§ **SUPPLIED MATERIAL**
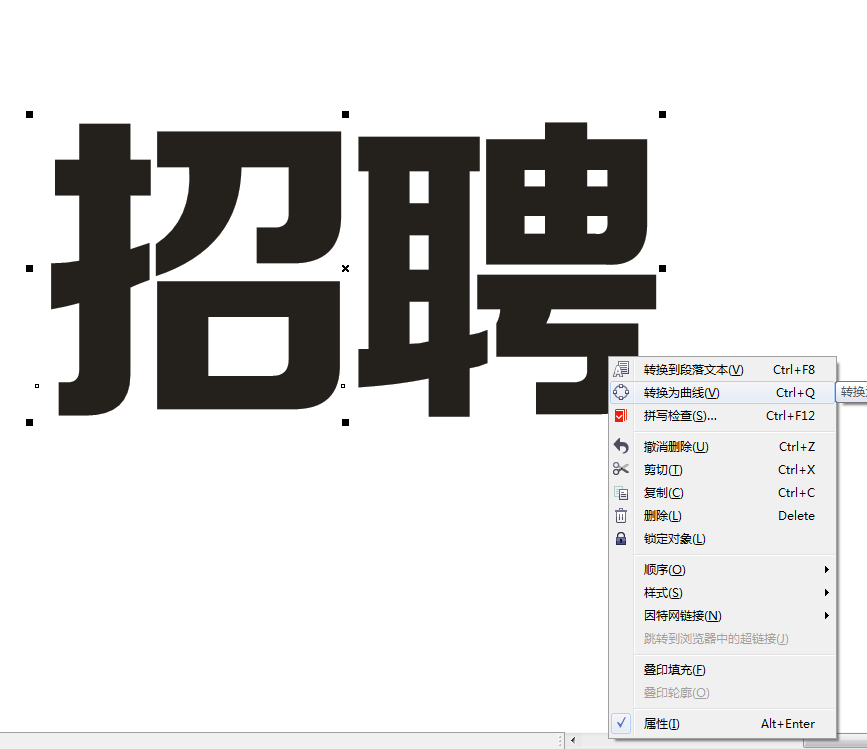Click the copy pages icon
The image size is (867, 749).
(622, 492)
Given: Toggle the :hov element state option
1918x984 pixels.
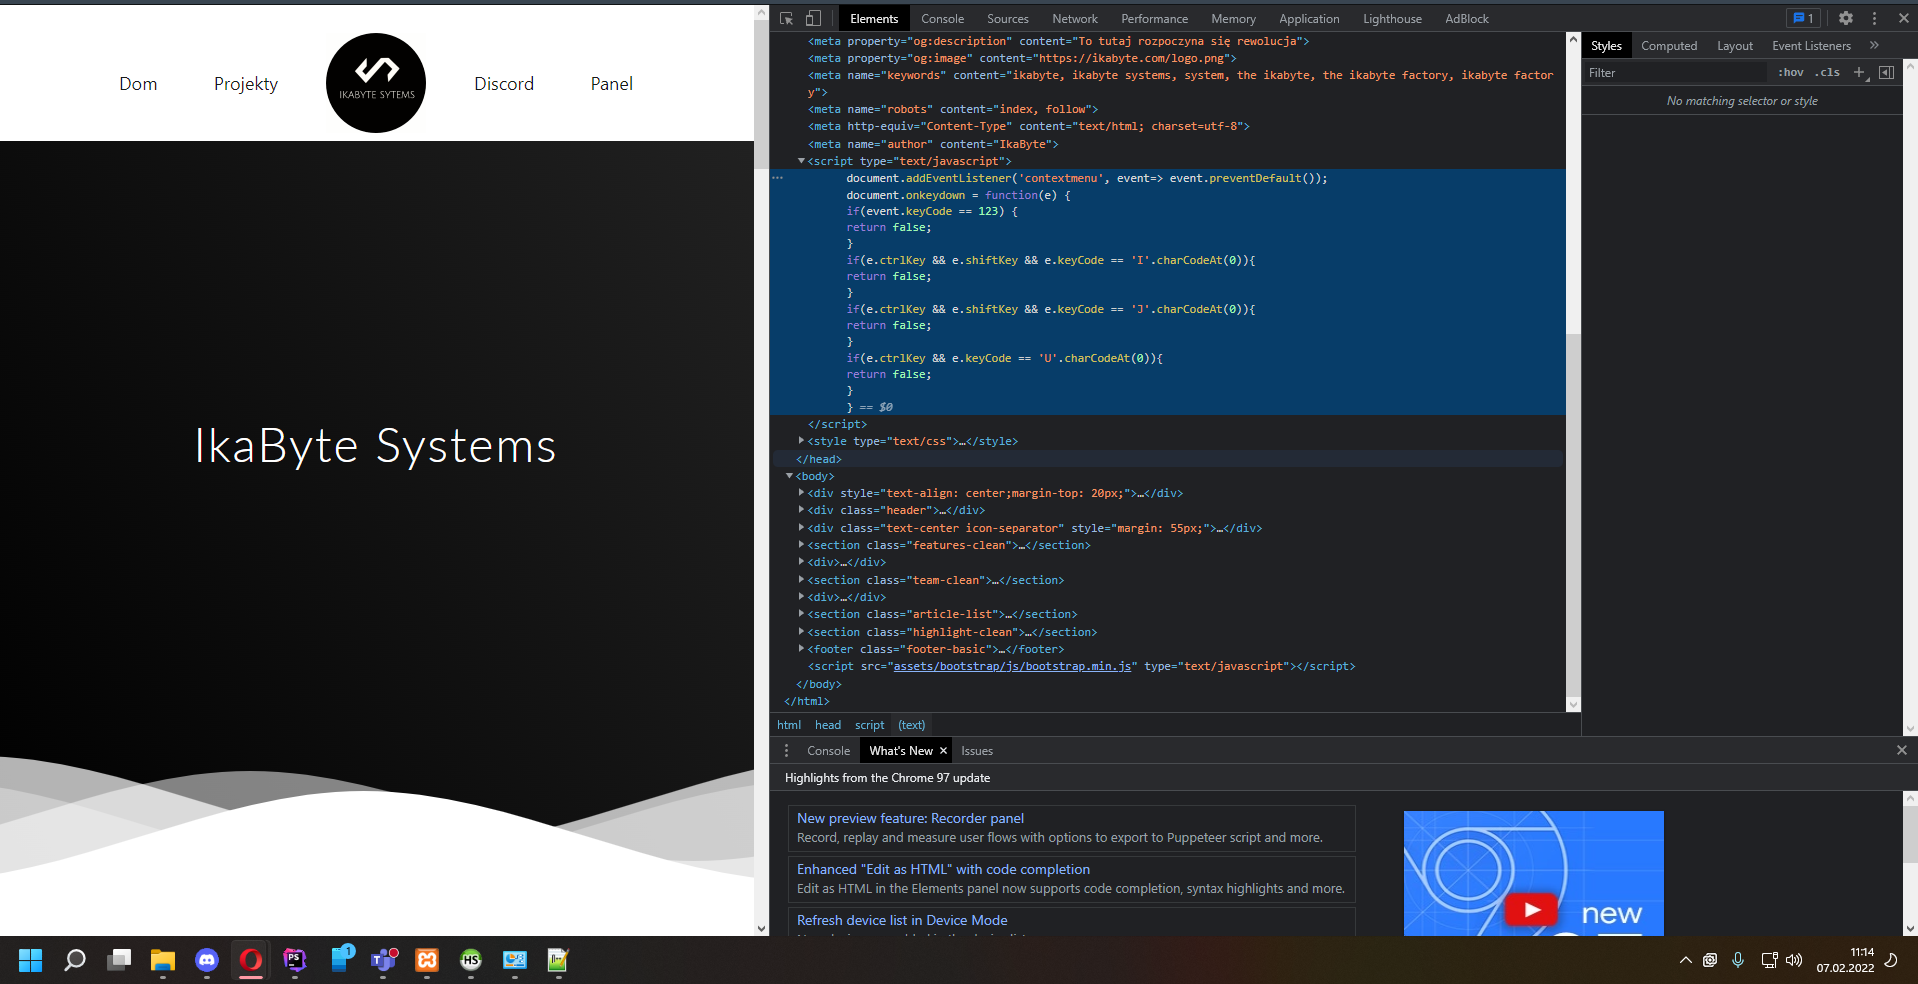Looking at the screenshot, I should [1790, 72].
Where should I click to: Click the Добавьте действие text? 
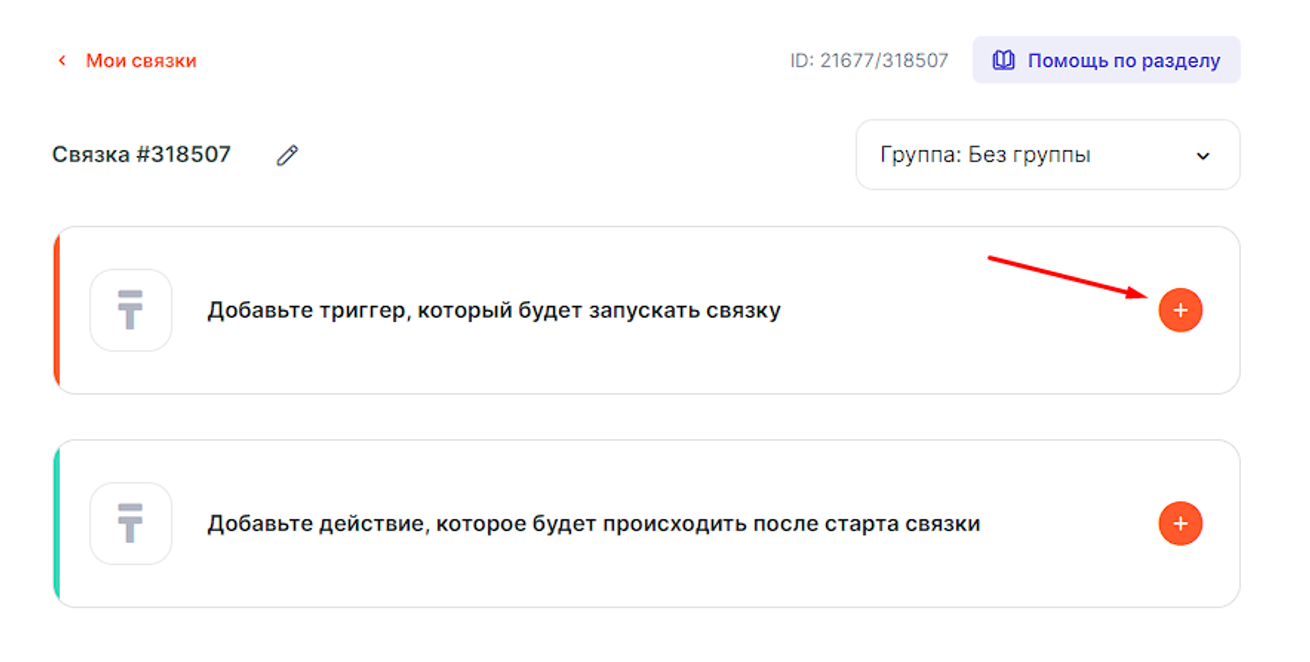click(x=593, y=523)
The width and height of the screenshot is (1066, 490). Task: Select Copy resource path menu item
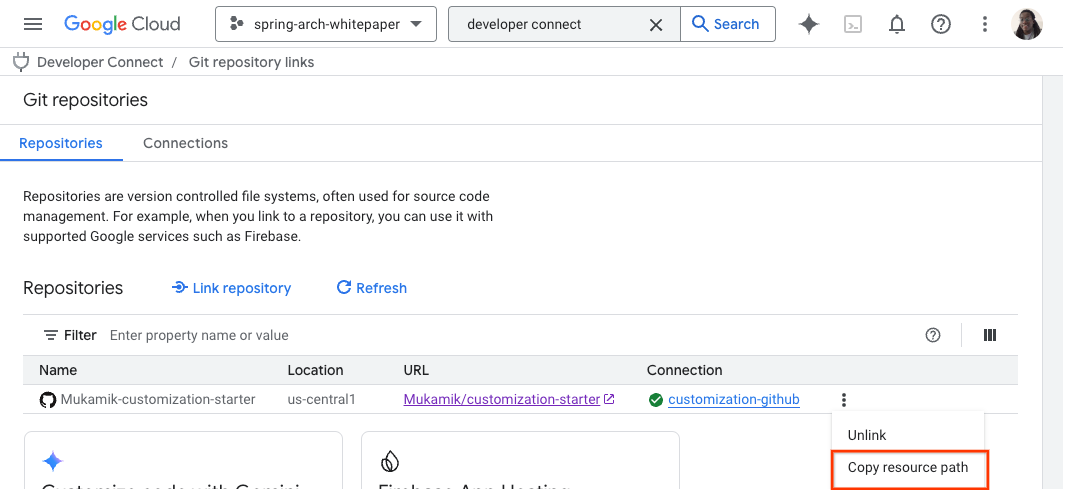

§ **YOUR TASK**
Starting at the line that contains "1918x984 pixels.", reproduce every line through the last one in the records exactly, and omit all pictures.

§ **OUTPUT FOR THIS TASK**
1918x984 pixels.
Looking at the screenshot, I should [1790, 72].
Where should I click to: Click the Добавьте действие text? 
click(x=593, y=523)
The width and height of the screenshot is (1066, 490). Task: Select Copy resource path menu item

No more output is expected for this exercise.